Collection entries
════════════════════

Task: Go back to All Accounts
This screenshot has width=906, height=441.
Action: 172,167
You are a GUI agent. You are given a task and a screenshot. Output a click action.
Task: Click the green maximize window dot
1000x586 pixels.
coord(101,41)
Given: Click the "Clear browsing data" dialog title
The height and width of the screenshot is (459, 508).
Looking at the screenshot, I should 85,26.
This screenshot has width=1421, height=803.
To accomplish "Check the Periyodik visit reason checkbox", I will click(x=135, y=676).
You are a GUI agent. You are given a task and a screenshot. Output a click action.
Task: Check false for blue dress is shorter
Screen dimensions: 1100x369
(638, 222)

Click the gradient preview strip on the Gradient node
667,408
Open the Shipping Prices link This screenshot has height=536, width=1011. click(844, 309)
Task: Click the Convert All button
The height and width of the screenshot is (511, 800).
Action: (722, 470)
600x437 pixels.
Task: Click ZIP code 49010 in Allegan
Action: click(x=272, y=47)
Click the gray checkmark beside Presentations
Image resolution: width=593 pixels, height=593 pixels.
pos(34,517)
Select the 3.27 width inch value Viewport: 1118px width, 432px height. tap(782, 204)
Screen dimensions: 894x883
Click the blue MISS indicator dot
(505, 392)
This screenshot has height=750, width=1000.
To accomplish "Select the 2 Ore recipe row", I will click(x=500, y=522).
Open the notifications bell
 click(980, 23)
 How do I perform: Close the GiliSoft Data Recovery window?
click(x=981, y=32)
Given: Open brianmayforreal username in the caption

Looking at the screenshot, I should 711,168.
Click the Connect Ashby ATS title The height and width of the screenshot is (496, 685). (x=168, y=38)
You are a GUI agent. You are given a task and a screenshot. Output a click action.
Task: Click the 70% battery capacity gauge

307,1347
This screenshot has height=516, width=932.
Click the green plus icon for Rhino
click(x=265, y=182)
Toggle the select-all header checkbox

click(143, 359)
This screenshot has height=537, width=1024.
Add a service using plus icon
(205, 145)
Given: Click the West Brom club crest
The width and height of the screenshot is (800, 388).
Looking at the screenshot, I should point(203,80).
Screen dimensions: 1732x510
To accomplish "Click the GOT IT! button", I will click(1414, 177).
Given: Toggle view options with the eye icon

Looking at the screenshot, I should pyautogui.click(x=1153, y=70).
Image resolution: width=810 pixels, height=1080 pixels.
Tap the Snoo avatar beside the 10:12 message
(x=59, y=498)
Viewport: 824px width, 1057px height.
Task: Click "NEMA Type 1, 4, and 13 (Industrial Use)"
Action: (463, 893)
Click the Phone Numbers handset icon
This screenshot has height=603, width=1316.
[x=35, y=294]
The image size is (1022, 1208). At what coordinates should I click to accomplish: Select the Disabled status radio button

════════════════════

● **How to complete this task**:
Copy out every line of the data that includes the word "accomplish".

● **Answer box**:
To accomplish "Check the Periyodik visit reason checkbox", I will click(x=135, y=676).
To accomplish "Select the 2 Ore recipe row", I will click(x=500, y=522).
To accomplish "Click the GOT IT! button", I will click(1414, 177).
The image size is (1022, 1208). At what coordinates should I click to accomplish: Select the Disabled status radio button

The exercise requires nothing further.